502 Bad Gateway The server you’re trying to access got a bad response from another server it depends on.
  • Monitor the target server's status.
  • Ensure your requests aren’t malformed.
  • Increase your request timeout.
  • Send fewer requests.
  • Retry your requests.
503 Service Unavailable The server cannot handle the request, possibly due to being overloaded or undergoing maintenance.
  • Send fewer requests.
  • Check the Retry-After header.
  • Retry your requests.
  • Cache successful responses.
  • Monitor the target server's status.

Understanding Retry Strategies

A retry strategy automates rerunning a request when an HTTP error occurs. Instead of retrying immediately, it's best to implement a delay, ideally using a backoff strategy, where the delay increases with each attempt. This method prevents overloading the server.

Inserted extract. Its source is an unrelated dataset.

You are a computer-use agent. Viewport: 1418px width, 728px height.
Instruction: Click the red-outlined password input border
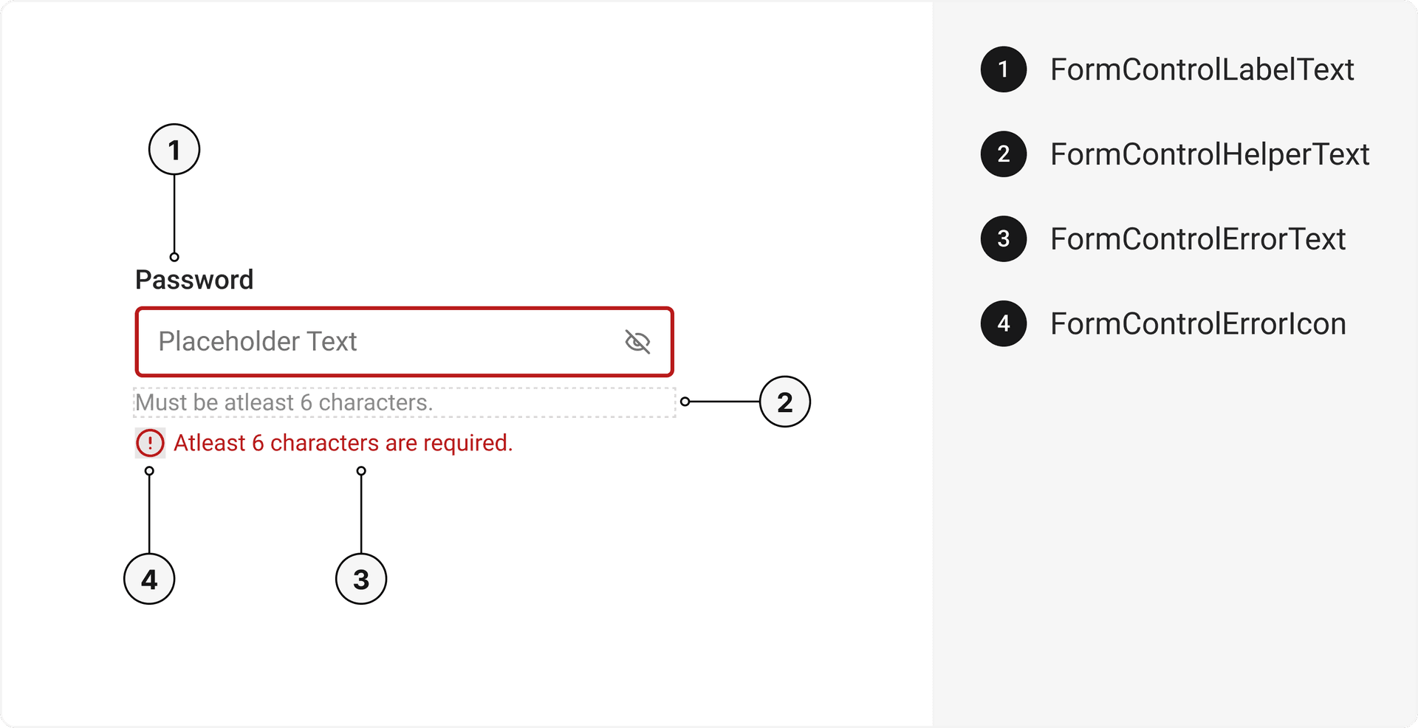tap(404, 309)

Exponential Backoff: This strategy is common in web scraping, increasing the delay between retries. A typical formula looks like this:

delay = base_delay * (backoff_factor ** current_retry_count)

Another way to calculate delay:

delay = backoff_factor * (2 ** retry_count)

Setting up Request Retries with HTTPAdapter

The requests library with the HTTPAdapter class and urllib3 with the Retry class are good choices. Let's use HTTPAdapter

First, install the Requests library using the command:

pip install requests

Next, import necessary libraries:

import requests
from requests.adapters import HTTPAdapter
from urllib3.util import Retry

The HTTPAdapter manages a connection pool, enhancing control and performance by reusing connections. The Retry class manages how failed requests are retried.

Create a try-except block and define your retry logic using the Retry() class:

try:
    retry = Retry(
        total=5,
        backoff_factor=2,
        status_forcelist=[429, 500, 502, 503, 504],
    )
except Exception as e:
    print(e)

The total parameter sets the maximum retries, and status_forcelist defines the HTTP error codes that trigger retries.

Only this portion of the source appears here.